▶ **Work instructions**: Write out all of the records, keeping each one exactly as written.

Items from a dataset:
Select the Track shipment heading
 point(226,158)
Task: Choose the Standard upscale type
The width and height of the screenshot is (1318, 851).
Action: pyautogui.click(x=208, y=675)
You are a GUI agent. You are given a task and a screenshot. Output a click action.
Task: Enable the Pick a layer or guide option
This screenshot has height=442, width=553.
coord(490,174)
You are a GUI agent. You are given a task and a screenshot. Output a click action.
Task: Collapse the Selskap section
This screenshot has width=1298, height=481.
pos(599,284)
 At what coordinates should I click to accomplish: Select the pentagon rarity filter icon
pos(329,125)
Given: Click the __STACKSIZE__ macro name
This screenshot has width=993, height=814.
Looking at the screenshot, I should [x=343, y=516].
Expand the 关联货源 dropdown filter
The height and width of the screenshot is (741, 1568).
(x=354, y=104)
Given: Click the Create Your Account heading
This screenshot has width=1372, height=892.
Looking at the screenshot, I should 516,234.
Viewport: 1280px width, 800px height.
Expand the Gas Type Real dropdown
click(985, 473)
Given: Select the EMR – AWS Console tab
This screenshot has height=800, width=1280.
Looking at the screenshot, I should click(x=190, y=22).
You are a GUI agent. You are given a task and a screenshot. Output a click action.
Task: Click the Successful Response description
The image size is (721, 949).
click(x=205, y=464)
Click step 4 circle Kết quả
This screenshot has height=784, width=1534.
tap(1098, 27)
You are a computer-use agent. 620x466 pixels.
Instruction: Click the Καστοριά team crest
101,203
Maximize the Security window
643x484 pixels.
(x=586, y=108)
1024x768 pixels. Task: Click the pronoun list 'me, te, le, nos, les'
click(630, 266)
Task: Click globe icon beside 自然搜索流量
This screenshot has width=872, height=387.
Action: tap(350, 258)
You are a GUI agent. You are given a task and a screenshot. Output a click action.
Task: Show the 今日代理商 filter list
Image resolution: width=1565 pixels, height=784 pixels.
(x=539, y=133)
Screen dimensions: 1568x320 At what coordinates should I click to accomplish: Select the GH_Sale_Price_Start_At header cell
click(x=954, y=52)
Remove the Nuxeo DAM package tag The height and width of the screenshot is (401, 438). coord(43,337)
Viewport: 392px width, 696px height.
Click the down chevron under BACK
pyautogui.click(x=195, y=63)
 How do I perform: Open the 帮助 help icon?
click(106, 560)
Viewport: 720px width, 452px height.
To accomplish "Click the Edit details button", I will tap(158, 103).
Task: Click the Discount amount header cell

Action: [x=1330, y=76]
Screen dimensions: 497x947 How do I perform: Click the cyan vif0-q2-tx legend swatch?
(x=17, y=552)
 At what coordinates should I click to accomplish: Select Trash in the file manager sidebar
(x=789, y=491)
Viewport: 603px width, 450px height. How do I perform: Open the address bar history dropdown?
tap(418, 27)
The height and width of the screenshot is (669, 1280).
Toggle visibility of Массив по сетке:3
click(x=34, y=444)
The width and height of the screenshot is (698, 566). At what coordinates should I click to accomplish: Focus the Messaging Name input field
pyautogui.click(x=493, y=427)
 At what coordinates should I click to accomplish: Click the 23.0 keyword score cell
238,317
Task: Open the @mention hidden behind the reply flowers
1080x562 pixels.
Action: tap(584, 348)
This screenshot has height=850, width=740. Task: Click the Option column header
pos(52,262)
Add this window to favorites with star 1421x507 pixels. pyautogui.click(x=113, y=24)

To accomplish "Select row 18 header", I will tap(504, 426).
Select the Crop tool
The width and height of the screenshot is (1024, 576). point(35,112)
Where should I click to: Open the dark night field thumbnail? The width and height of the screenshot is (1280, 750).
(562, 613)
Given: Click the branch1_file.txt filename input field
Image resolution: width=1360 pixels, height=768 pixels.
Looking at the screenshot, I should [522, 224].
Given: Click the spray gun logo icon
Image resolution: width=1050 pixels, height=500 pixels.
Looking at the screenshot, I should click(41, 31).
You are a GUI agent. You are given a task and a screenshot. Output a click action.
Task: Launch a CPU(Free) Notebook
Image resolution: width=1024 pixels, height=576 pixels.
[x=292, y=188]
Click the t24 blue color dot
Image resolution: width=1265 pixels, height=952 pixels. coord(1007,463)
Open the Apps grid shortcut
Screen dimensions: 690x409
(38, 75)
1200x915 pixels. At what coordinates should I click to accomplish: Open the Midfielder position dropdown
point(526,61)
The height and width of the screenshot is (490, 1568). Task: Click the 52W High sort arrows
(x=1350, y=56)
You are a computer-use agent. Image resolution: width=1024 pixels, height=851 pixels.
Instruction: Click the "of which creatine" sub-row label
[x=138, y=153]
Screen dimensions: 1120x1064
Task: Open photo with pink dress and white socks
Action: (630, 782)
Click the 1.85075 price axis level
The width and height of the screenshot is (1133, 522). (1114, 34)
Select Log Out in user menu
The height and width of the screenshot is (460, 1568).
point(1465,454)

▶ **Solution**:
Select the Track shipment heading
 point(226,158)
Task: Choose the Standard upscale type
The width and height of the screenshot is (1318, 851).
Action: pyautogui.click(x=208, y=675)
You are a GUI agent. You are given a task and a screenshot. Output a click action.
Task: Enable the Pick a layer or guide option
This screenshot has height=442, width=553.
coord(490,174)
You are a GUI agent. You are given a task and a screenshot. Output a click action.
Task: Collapse the Selskap section
This screenshot has width=1298, height=481.
pos(599,284)
 At what coordinates should I click to accomplish: Select the pentagon rarity filter icon
pos(329,125)
Given: Click the __STACKSIZE__ macro name
This screenshot has width=993, height=814.
Looking at the screenshot, I should [x=343, y=516].
Expand the 关联货源 dropdown filter
The height and width of the screenshot is (741, 1568).
(x=354, y=104)
Given: Click the Create Your Account heading
This screenshot has width=1372, height=892.
Looking at the screenshot, I should 516,234.
Viewport: 1280px width, 800px height.
Expand the Gas Type Real dropdown
click(985, 473)
Given: Select the EMR – AWS Console tab
This screenshot has height=800, width=1280.
Looking at the screenshot, I should click(x=190, y=22).
You are a GUI agent. You are given a task and a screenshot. Output a click action.
Task: Click the Successful Response description
The image size is (721, 949).
click(x=205, y=464)
Click step 4 circle Kết quả
This screenshot has height=784, width=1534.
tap(1098, 27)
You are a computer-use agent. 620x466 pixels.
Instruction: Click the Καστοριά team crest
101,203
Maximize the Security window
643x484 pixels.
(x=586, y=108)
1024x768 pixels. Task: Click the pronoun list 'me, te, le, nos, les'
click(630, 266)
Task: Click globe icon beside 自然搜索流量
This screenshot has width=872, height=387.
Action: tap(350, 258)
You are a GUI agent. You are given a task and a screenshot. Output a click action.
Task: Show the 今日代理商 filter list
Image resolution: width=1565 pixels, height=784 pixels.
(x=539, y=133)
Screen dimensions: 1568x320 At what coordinates should I click to accomplish: Select the GH_Sale_Price_Start_At header cell
click(x=954, y=52)
Remove the Nuxeo DAM package tag The height and width of the screenshot is (401, 438). coord(43,337)
Viewport: 392px width, 696px height.
Click the down chevron under BACK
pyautogui.click(x=195, y=63)
 How do I perform: Open the 帮助 help icon?
click(106, 560)
Viewport: 720px width, 452px height.
To accomplish "Click the Edit details button", I will tap(158, 103).
Task: Click the Discount amount header cell

Action: [x=1330, y=76]
Screen dimensions: 497x947 How do I perform: Click the cyan vif0-q2-tx legend swatch?
(x=17, y=552)
 At what coordinates should I click to accomplish: Select Trash in the file manager sidebar
(x=789, y=491)
Viewport: 603px width, 450px height. How do I perform: Open the address bar history dropdown?
tap(418, 27)
The height and width of the screenshot is (669, 1280).
Toggle visibility of Массив по сетке:3
click(x=34, y=444)
The width and height of the screenshot is (698, 566). At what coordinates should I click to accomplish: Focus the Messaging Name input field
pyautogui.click(x=493, y=427)
 At what coordinates should I click to accomplish: Click the 23.0 keyword score cell
238,317
Task: Open the @mention hidden behind the reply flowers
1080x562 pixels.
Action: tap(584, 348)
This screenshot has height=850, width=740. Task: Click the Option column header
pos(52,262)
Add this window to favorites with star 1421x507 pixels. pyautogui.click(x=113, y=24)

To accomplish "Select row 18 header", I will tap(504, 426).
Select the Crop tool
The width and height of the screenshot is (1024, 576). point(35,112)
Where should I click to: Open the dark night field thumbnail? The width and height of the screenshot is (1280, 750).
(562, 613)
Given: Click the branch1_file.txt filename input field
Image resolution: width=1360 pixels, height=768 pixels.
Looking at the screenshot, I should [522, 224].
Given: Click the spray gun logo icon
Image resolution: width=1050 pixels, height=500 pixels.
Looking at the screenshot, I should click(41, 31).
You are a GUI agent. You are given a task and a screenshot. Output a click action.
Task: Launch a CPU(Free) Notebook
Image resolution: width=1024 pixels, height=576 pixels.
[x=292, y=188]
Click the t24 blue color dot
Image resolution: width=1265 pixels, height=952 pixels. coord(1007,463)
Open the Apps grid shortcut
Screen dimensions: 690x409
(38, 75)
1200x915 pixels. At what coordinates should I click to accomplish: Open the Midfielder position dropdown
point(526,61)
The height and width of the screenshot is (490, 1568). Task: Click the 52W High sort arrows
(x=1350, y=56)
You are a computer-use agent. Image resolution: width=1024 pixels, height=851 pixels.
Instruction: Click the "of which creatine" sub-row label
[x=138, y=153]
Screen dimensions: 1120x1064
Task: Open photo with pink dress and white socks
Action: (630, 782)
Click the 1.85075 price axis level
The width and height of the screenshot is (1133, 522). (1114, 34)
Select Log Out in user menu
The height and width of the screenshot is (460, 1568).
point(1465,454)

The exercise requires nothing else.